Earlier in November 2017, President Muhammadu Buhari had inaugurated a 30-member tripartite National Minimum Wage Committee at the Presidential Villa, Abuja, to negotiate a new national minimum wage for the country’s workers. The committee was inaugurated on the recommendation of a technical committee set up after the Federal Government increased fuel price in 2016. The parties acknowledged that the existing minimum wage in the country had expired because it no longer reflected the cost of living realities in the country. The committee, headed by Mrs Ama Pepple, former Head of Service, was tripartite and inclusive in composition. It included representatives of the state governors, the private sector and labour unions. The committee was expected to review the current minimum wage and recommend a new one that reflects the current conditions of living in Nigeria today.
That a strike was called to force the committee to reconvene and complete the negotiations shows how difficult the process has been. Indeed, the Federal Government, after waiting in vain for the governors to present a proposal for an acceptable minimum wage to the committee, decided to indefinitely suspend its deliberations. The workers had demanded a N56, 000 minimum wage while the governors had argued that under a federal system, states should be allowed to set their own minimum wage, especially as many states were hardly able to pay the current one. Thus, there is no consensus over the appropriateness of a national minimum wage, let alone what the figure should be.
While the suspension of the strike has saved the country the tension and loss of significant man-hours that would have occurred if the strike was allowed to continue, the strike is a part of the process of resolving the disagreement between the labour unions and the government over the review of the current minimum wage law passed by the National Assembly in February and assented to by the then President Goodluck Jonathan on March 23, 2011. The process of determining and implementing a new national minimum wage has become problematic once again.
In federations across the world, national minimum wages are set side by side with those set by subnational governments. The assumption is that because of the peculiarities of states, there is likely to be minimum wage differentials across regions. However, the national minimum is a minimum below which no state can go. It is expected to reflect the realities of the country as a whole. But a state may raise its own minimum above that of the national minimum.
The essence of the national minimum wage is to protect the right of the worker to a decent standard of living in the country. It is also a means of promoting a fair distribution of income. Thus, the minimum wage is adjusted through a continuous process of comparing the purchasing power of minimum wages in relation to different baskets and across the regions. Minimum wages are sometimes adjusted mid-year in periods of high inflation in countries where the process has been institutionalised. In some countries, there are several minimum wages. In such countries, minimum wages are set annually for various occupations/skills and industries.
In Nigeria, wage adjustments and minimum wages have been politicised, such that the events are usually attended by industrial actions. Consequently, inflation follows the dramatic implementation of such adjustments, and workers often lose the real wage content of the exercise to inflation provoked by the false belief that there is marked sudden increase in the volume of currency in circulation by sellers. We call on the government, as we have done previously, to systematise the wage adjustment process and ensure that they are depoliticised. This will enable wage adjustment to be part and parcel of the economic management process. Indeed, that was why the Wages and Salaries Commission was set up.

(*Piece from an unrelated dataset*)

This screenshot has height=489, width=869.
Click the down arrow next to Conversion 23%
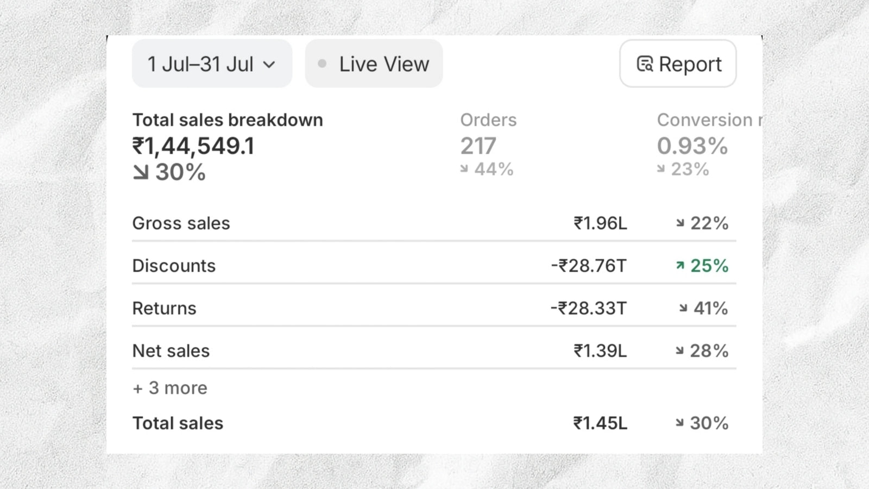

As for the position of the Nigeria Labour Congress (NLC) and its insistence on a review of the national minimum wage, we call on its leadership to deal with the realities of governance that have made the problem challenging today, such that it required a strike to get the committee to reconvene. There are fundamental problems of governance that need to be addressed for the process to be meaningful. Workers have wondered why the NLC that could not call a strike over state governments’ failure to pay salaries find it meaningful to call for an upward review of the national minimum wage. The logic is that if states cannot pay the current minimum wage regularly (some states still owe arrears of workers’ salaries), how can they implement a new national minimum wage? Thus, the national minimum wage issue is tied to broader governance issues that call for urgent attention. These include addressing irresponsibility in public financial management at all levels of government, reducing corruption and wastages, deepening the revenue collection drive of states, plugging leakages and diversifying revenue sources. These are sufficient grounds for the NLC to take action.